25 December, 2006

Inside a crisis at crisis

Most of us when we were kids had this thing about Santa coming down the chimney with a sack full of goodies just for you. I always thought this was a bit far fetched even as a kid as we didn't have a chimney and I often wondered how the hell Santa left my presents but age has caught up with me and and the truth is out. Good times and good dreams have have come and gone at sporadic intervals. The only thing that has been constant is time. I am definitely older and a little wiser. So seeing people who have nothing not even a roof over their head at Christmas is sad but seeing them drown from life's problems is sadder. Christmas is a time most of us spend with families and friends but for some, it's a time of reflection and what could have been and sadness . Most of us have all hit low patches in our lives me included but just imagine having to suffer in silence for years and the only way to get away from it all was to run as far as you could but even that isn't far enough. With no hope of a future you turn to the bottle or drugs thus becoming another outcast. One of the socially excluded. Its that simple to become homeless and disillusioned.

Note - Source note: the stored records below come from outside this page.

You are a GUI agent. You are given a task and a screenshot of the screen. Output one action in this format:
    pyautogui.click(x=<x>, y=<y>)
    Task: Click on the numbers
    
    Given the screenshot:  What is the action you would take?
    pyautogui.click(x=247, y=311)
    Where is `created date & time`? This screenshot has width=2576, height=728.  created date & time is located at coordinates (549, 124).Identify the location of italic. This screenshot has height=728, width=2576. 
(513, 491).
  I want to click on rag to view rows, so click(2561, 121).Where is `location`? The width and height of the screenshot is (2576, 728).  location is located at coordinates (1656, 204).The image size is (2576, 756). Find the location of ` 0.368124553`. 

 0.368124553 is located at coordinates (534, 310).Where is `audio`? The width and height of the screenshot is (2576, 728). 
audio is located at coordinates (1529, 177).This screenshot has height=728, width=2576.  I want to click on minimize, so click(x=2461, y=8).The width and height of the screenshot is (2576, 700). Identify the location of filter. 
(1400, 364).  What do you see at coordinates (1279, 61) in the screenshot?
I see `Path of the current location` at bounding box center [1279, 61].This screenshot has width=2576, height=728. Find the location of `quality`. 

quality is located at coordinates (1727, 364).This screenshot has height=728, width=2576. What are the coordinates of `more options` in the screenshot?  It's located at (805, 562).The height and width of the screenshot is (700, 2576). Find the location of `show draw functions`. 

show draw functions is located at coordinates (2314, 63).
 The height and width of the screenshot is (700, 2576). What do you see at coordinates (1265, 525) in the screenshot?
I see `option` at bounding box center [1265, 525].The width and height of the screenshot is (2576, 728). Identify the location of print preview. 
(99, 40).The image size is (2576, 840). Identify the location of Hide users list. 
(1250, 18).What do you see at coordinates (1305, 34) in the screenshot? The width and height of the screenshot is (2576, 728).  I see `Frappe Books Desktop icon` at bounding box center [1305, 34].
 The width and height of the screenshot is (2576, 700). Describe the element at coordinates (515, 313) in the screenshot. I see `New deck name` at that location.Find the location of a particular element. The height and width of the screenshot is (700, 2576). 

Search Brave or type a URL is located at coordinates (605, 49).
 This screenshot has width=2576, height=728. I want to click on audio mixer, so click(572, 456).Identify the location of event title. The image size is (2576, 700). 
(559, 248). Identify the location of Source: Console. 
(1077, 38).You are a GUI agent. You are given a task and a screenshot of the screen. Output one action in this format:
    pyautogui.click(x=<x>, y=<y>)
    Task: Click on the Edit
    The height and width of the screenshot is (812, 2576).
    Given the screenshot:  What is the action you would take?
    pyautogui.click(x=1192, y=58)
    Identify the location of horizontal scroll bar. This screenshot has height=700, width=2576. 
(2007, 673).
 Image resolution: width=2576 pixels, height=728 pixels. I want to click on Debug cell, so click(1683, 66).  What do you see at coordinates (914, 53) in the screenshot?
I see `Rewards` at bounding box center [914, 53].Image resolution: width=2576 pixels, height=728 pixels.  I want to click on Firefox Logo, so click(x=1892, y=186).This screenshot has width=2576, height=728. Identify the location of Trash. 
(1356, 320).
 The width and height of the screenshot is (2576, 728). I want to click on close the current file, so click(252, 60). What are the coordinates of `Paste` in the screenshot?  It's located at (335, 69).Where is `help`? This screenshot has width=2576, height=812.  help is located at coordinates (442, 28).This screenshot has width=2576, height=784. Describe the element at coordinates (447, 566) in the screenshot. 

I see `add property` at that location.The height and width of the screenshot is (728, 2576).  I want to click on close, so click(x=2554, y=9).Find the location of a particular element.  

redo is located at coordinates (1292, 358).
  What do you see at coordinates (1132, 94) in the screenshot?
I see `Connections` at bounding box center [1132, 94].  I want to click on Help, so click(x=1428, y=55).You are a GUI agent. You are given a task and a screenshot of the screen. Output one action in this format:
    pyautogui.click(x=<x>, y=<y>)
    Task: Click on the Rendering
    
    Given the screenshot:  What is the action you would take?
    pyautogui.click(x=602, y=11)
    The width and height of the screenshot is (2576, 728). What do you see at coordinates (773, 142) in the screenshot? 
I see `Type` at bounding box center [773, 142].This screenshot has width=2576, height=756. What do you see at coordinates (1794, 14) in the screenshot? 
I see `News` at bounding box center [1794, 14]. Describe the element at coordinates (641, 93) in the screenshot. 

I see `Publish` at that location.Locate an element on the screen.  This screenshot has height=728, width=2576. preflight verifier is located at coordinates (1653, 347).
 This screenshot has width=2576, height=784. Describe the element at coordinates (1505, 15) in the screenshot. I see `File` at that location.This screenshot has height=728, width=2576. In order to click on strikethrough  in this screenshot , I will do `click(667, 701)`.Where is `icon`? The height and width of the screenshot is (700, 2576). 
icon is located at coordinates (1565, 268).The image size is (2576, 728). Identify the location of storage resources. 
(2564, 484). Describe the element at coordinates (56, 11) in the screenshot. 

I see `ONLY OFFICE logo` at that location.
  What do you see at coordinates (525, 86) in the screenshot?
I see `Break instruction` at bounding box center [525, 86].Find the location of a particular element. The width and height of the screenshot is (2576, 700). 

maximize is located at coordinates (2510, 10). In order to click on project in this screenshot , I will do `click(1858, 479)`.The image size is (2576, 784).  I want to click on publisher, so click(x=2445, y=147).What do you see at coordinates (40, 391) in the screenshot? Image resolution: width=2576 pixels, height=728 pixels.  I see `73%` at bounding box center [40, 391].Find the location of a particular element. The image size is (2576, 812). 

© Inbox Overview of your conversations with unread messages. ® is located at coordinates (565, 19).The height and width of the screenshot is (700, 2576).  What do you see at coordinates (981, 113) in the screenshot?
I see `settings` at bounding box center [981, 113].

At Christmas things only become more meaningless as memories are drowned by booze and drugs and the future well, what future? There isn't one, not one you can see anyway. It's funny but Christmas is a time of hope during the year there isn't much of that about.
All the volunteers at the crisis open Christmas give that just by standing around guarding doors and just talking to people that during the year would normally be ignored. Showing people that they are normal gives the first glimpses of hope and who knows what follows? maybe a merry Christmas.